Untangling the pathophysiology of congenital disorders of glycosylation affecting the OST complex: OST-CDG-omics

Programme(s): H2020-EU.1.3.2. - Nurturing excellence by means of cross-border and cross-sector mobility

Topic(s): MSCA-IF-2019 - Individual Fellowships

Call for proposal: H2020-MSCA-IF-2019

Funding Scheme: MSCA-IF-EF-ST - Standard EF

Grant agreement ID: 894669

Project description:

Insight into the pathophysiology of glycosylation disorders

Congenital disorders of glycosylation (CDG) are characterised by defects in the glycosylation of proteins and lipids. The variable phenotypes and clinical presentations of patients with the same genetic mutations have urged scientists of the EU-funded OST-CDG-omics project to study genotype–phenotype associations more closely.

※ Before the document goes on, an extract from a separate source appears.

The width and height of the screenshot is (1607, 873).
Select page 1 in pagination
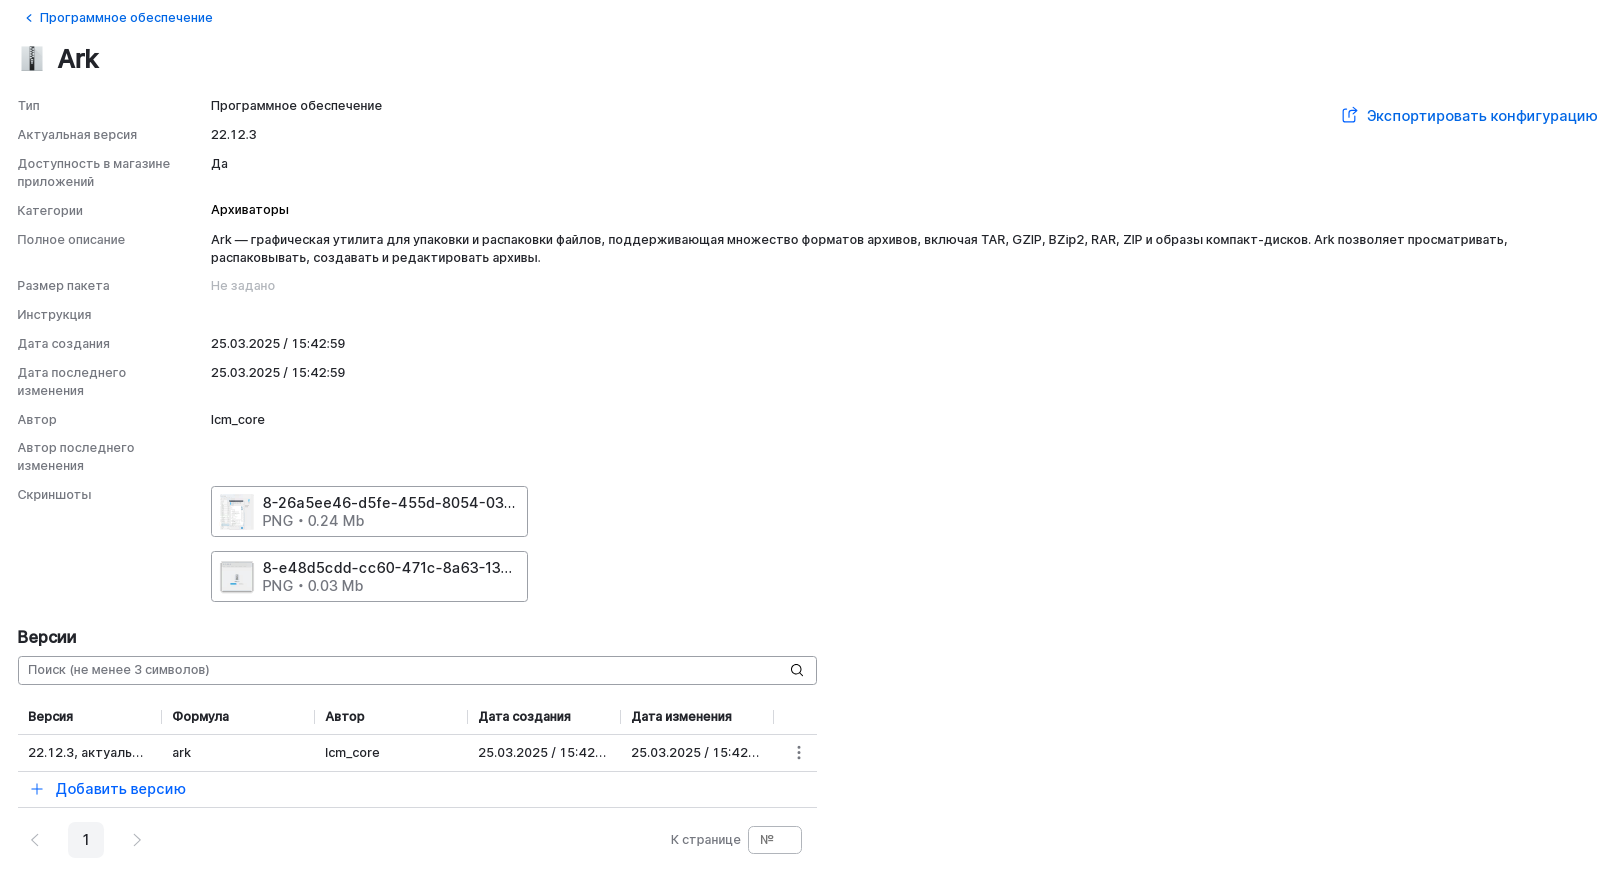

Using transcriptomics and epigenomics technologies, they will analyse the impact of mutation on enzyme function and also study the proteins most affected by aberrant glycosylation. The work will mainly focus on the MAGT1 gene, a gene that codes for a transmembrane transporter of magnesium ions. Results will offer fundamental insight into the genes implicated in the pathophysiology of CDG, with important clinical consequences.

Objective:

Congenital disorders of glycosylation (CDG) are a group of over 100 inherited disorders characterised by defective glycosylation of proteins and lipids. Although the phenotypic and genetic characteristics of CDG as a whole are well established, their pathophysiology is poorly understood. In addition, the phenotype of affected patients is extremely variable, with dramatically different clinical presentations often appearing in patients with mutations in the same gene. I plan to investigate the link between pathogenic mutation and phenotype using recent advances in omics technologies, with a focus on the regulation of genes implicated in the pathophysiology of CDG.

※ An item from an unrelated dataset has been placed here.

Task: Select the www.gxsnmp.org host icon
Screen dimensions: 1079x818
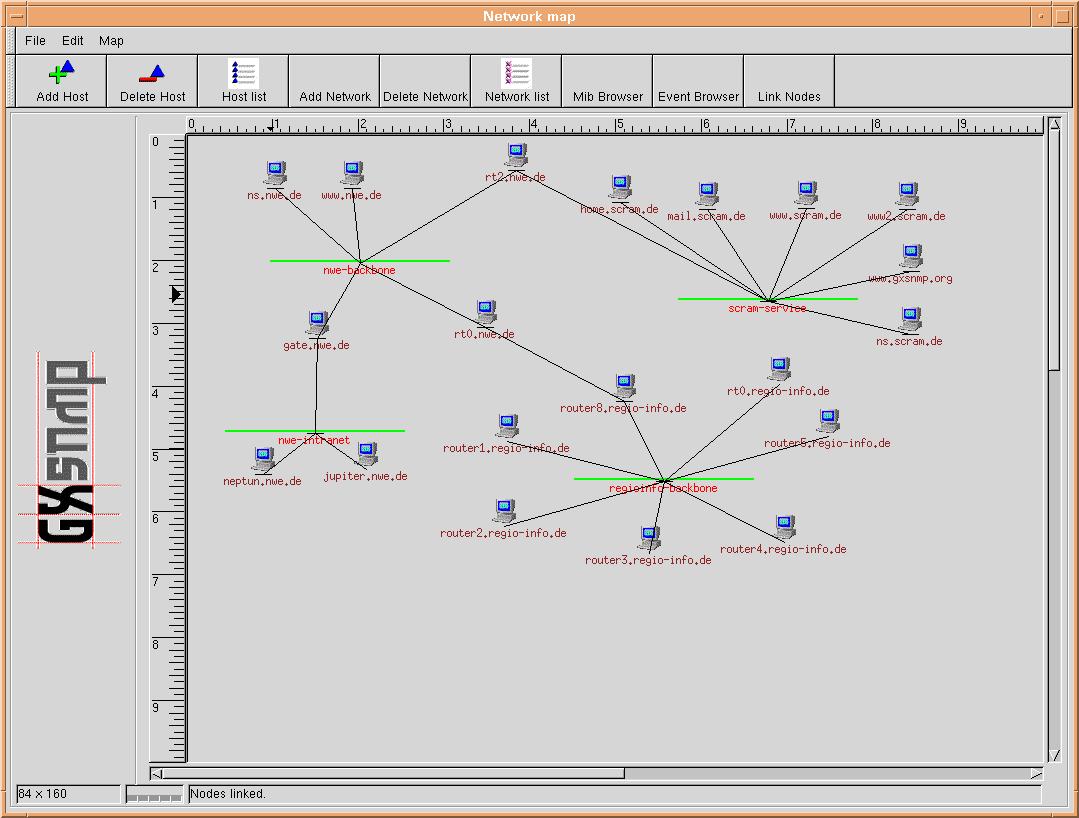Action: (x=910, y=258)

Firstly, using transcriptomics and epigenomics, I will identify the mechanism by which mutations in homologous genes encoding subunits of the oligosaccharyltransferase (OST) complex cause divergent phenotypes, thought to be due to differences in the regulation of tissue-specific transcription. The primary model for these studies will be the MAGT1 gene, mutations in which can lead to either a severe developmental disorder (MAGT1-CDG) or an isolated primary immune deficiency (XMEN). Secondly, using glycoproteomic techniques, I will study the proteins most affected by aberrant glycosylation in CDG affecting the OST, thereby characterising their pathophysiology in both patient-derived and modified cell lines. findings will be further investigated using targeted techniques such as LC-MS/MS. In summary, this study will simultaneously provide valuable insight into both the pathophysiology of CDG and the functional regulation of the OST complex, an understudied aspect of cell biology.